Micro fluidic devices and sensor surfaces may require a specific binding property or a capacity to react with a fluid.  Functional groups such as amine, hydroxyl and carboxyl (to name a few) will evoke system specific responses such as binding to proteins, nucleotides, and adhesives.  Plasma begins by removing organic surface contaminants by reducing them to volatile compounds.  The nascent surface is subsequently reacted to process specific plasma chemistry.
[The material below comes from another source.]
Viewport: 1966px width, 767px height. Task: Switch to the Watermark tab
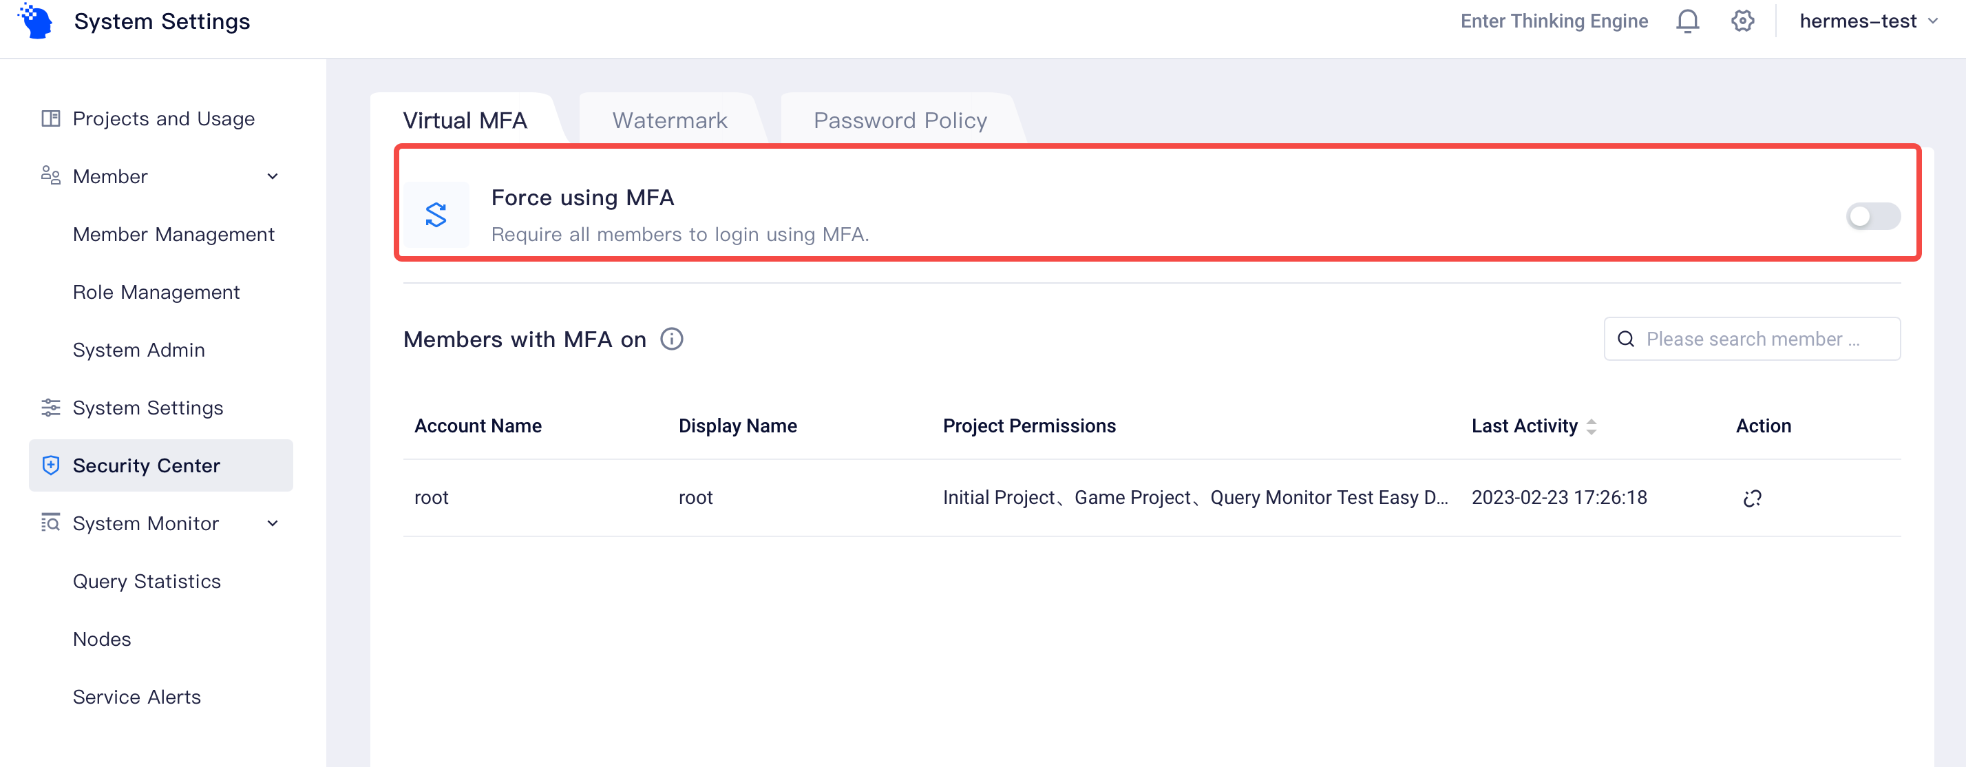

The intensity and duration of a plasma process is deterministic in the surface functionality and density that result.  If the density of a functional moiety is either too high or too low this may hinder an intended surface reactivity.

 

The table above illustrates the percentage of elemental nitrogen detected on a gold surface as measured by XPS before and after plasma modification.  This amine is covalently bound to the surface meaning it is permanently incorporated onto the surface.  This is exemplified by the persisting nitrogen composition post solvent wash (see ‘Amine washed’ in the table above).  Different amine densities result from varying the plasma intensity and exposure.  It is noteworthy that plasma processing isn’t a linear phenomenon and therefore judicious selection of power, pressure, and time may be necessary.  More power and more time does not always translate to denser species loading.  This is because a plasma operates between regimes that may be either addition or ablation dominant.